→ PROBLEM DESCRIPTION
Take the line with "The height and" as the first and the last line of the data as the end. Write out both and every line between exactly, except pictures.

Start of THE DATA

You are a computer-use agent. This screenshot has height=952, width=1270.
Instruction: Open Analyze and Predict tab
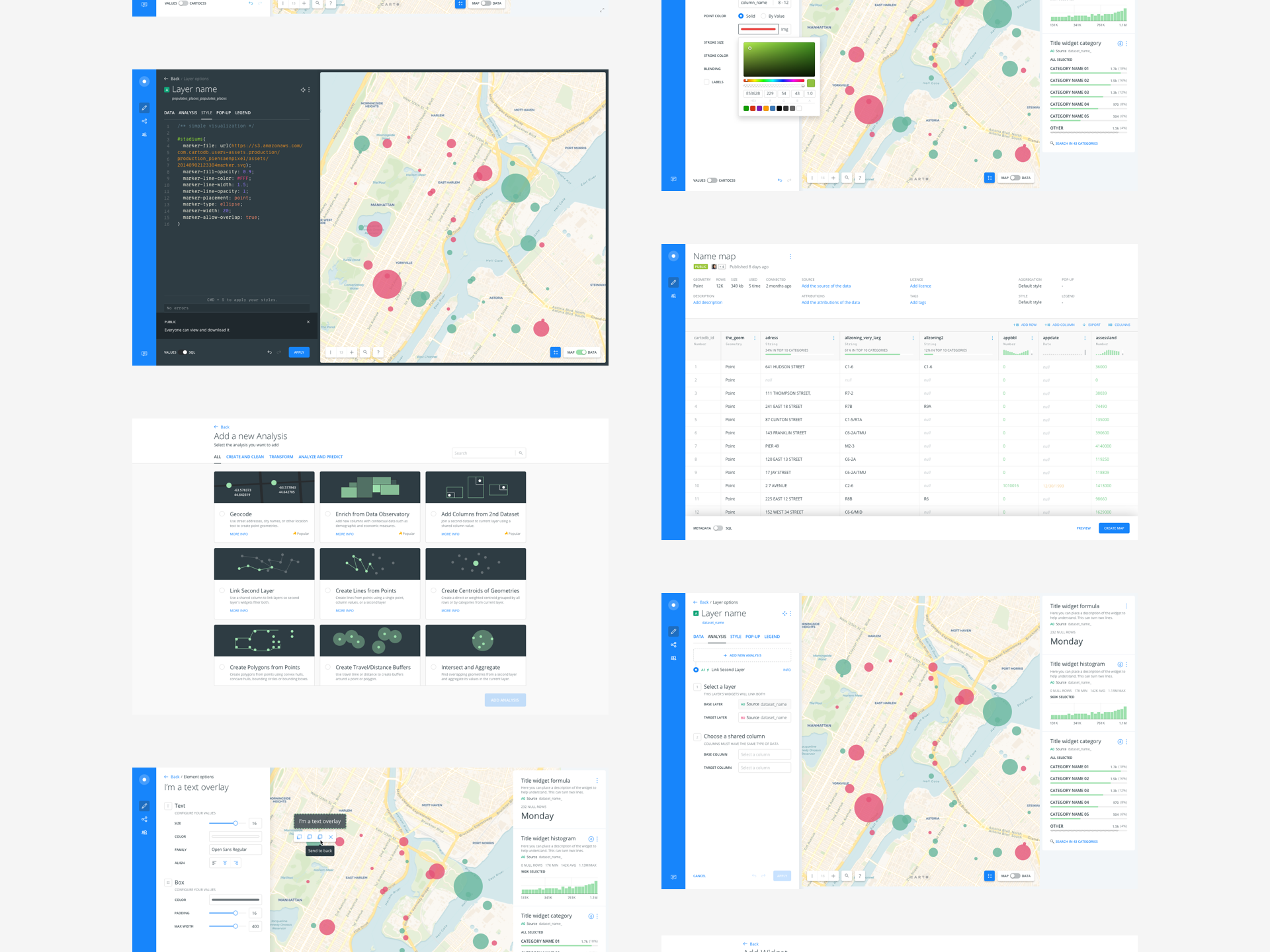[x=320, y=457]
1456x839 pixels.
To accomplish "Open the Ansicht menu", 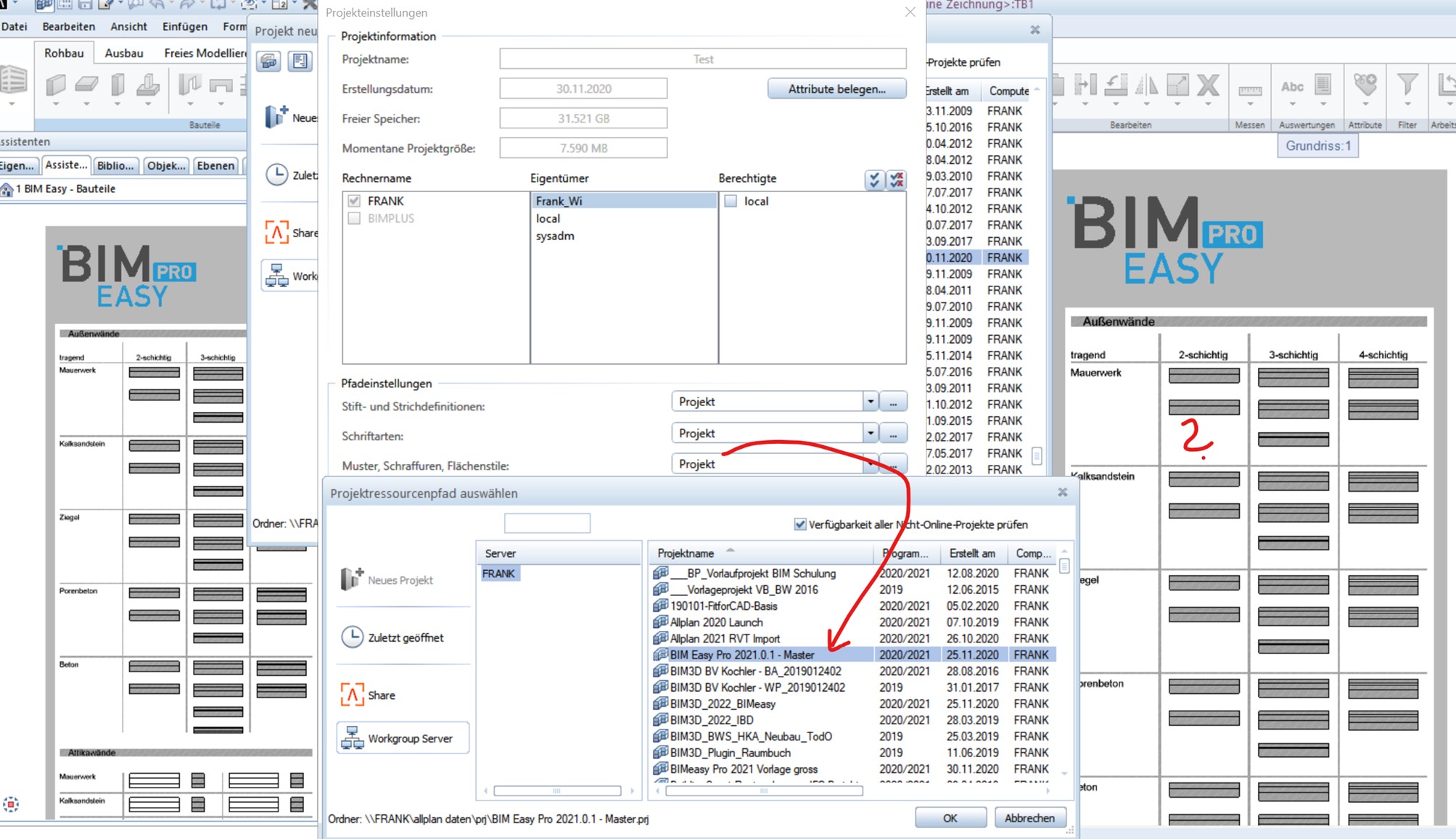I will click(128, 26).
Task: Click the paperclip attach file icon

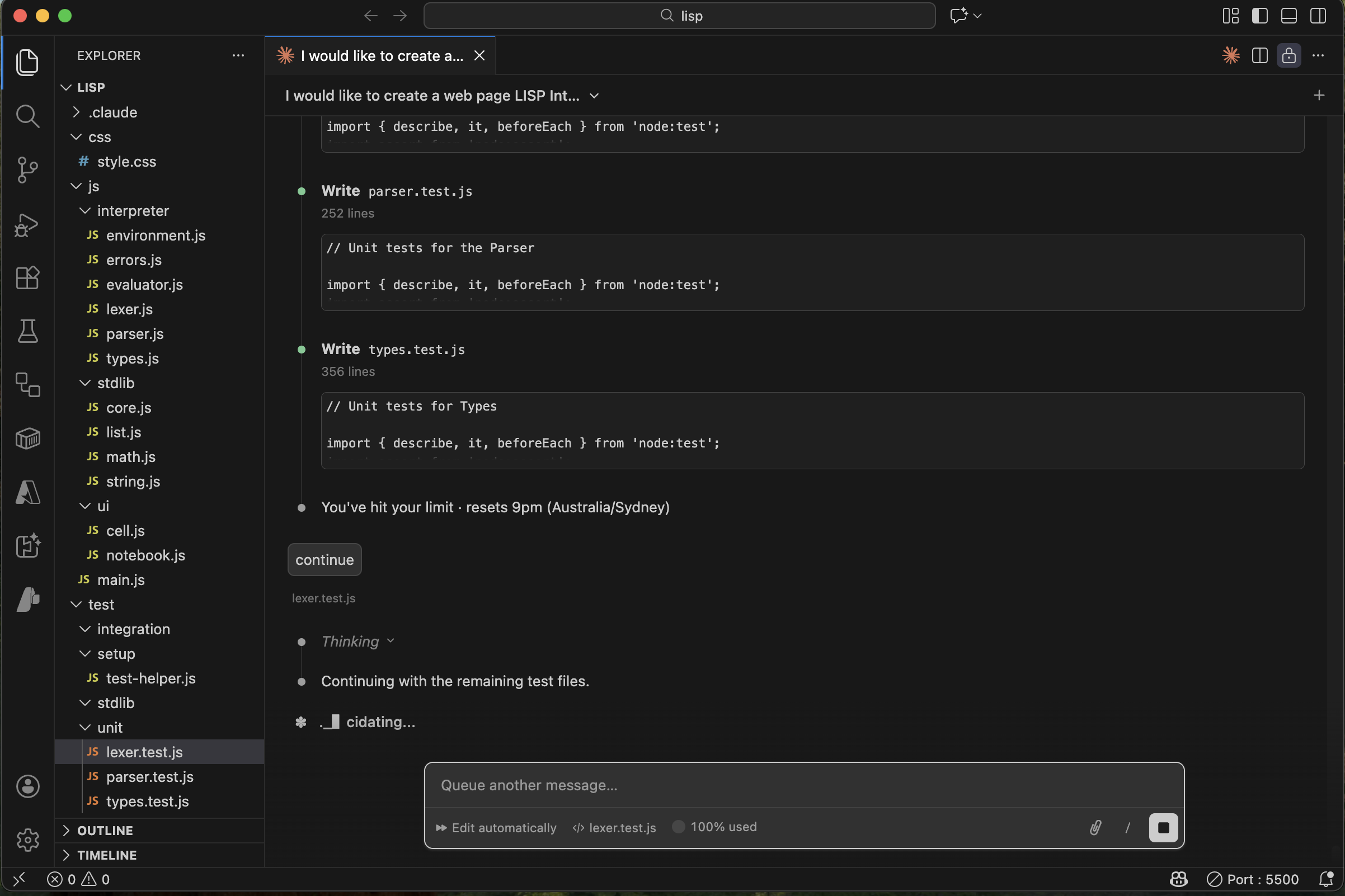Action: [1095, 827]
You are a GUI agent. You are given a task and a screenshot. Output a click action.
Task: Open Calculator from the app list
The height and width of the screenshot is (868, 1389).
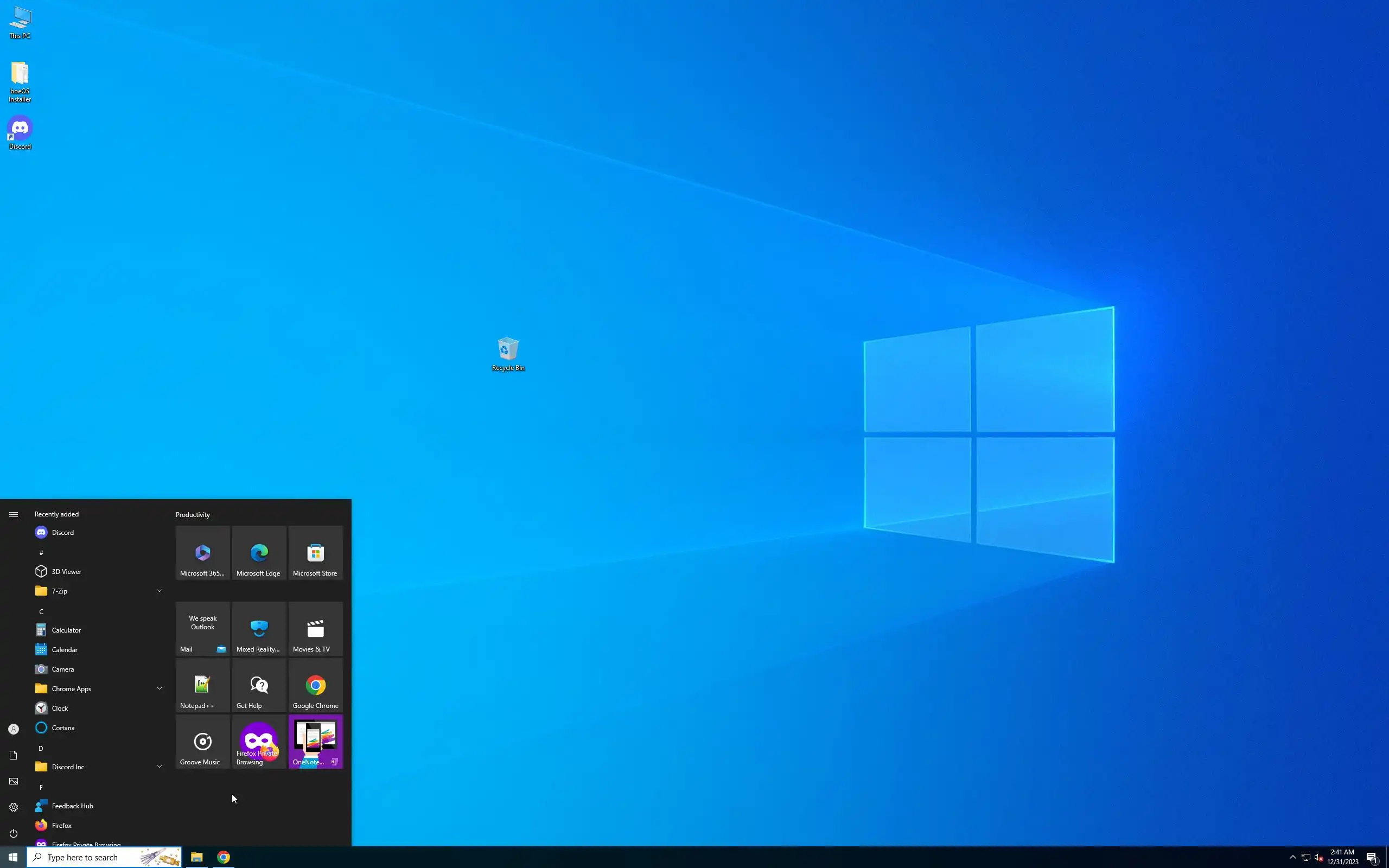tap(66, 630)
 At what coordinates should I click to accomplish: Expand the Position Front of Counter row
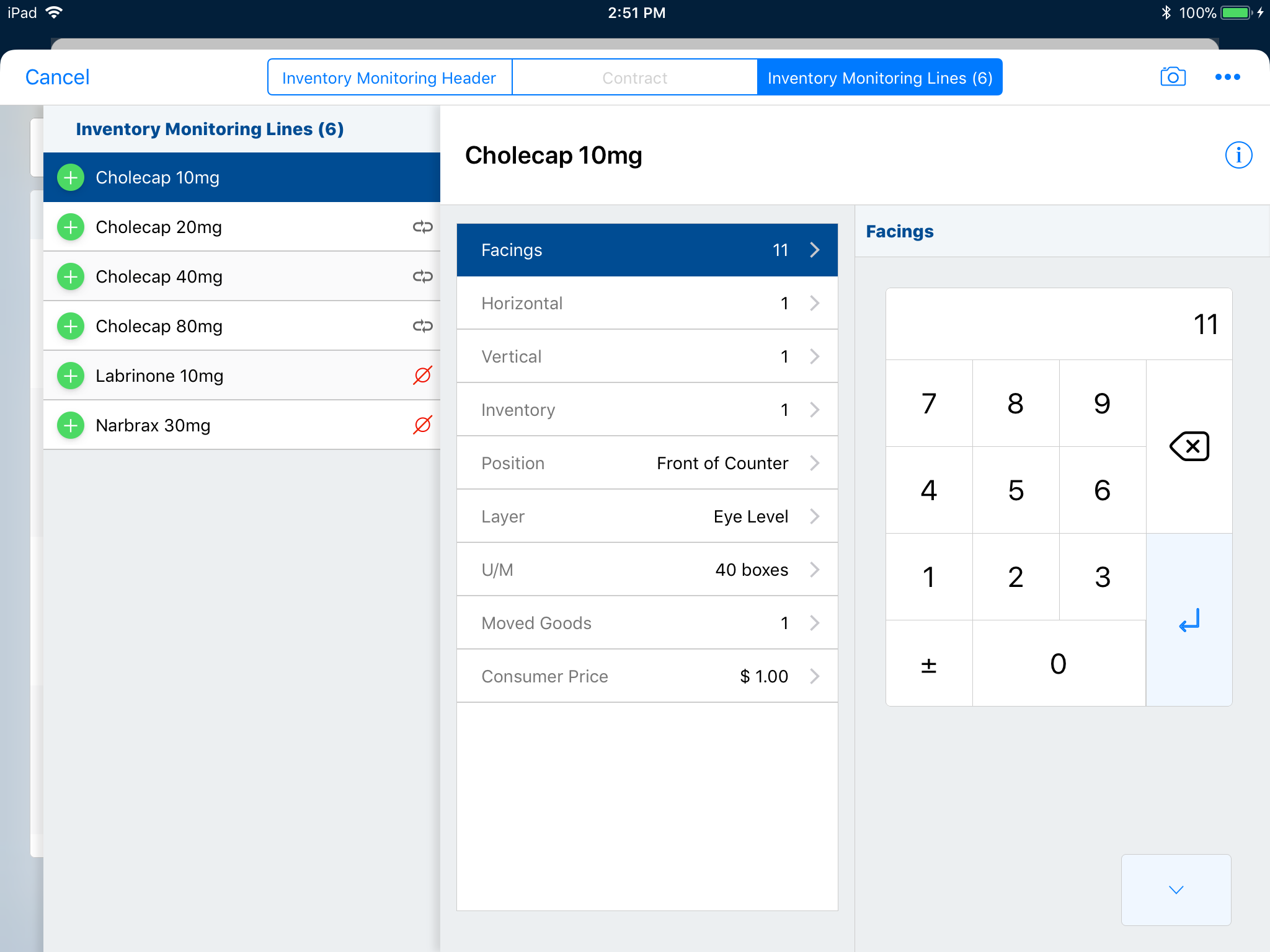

End of THE DATA

→ REPLY
The height and width of the screenshot is (868, 1389).
tap(66, 630)
 At what coordinates should I click to accomplish: Expand the Position Front of Counter row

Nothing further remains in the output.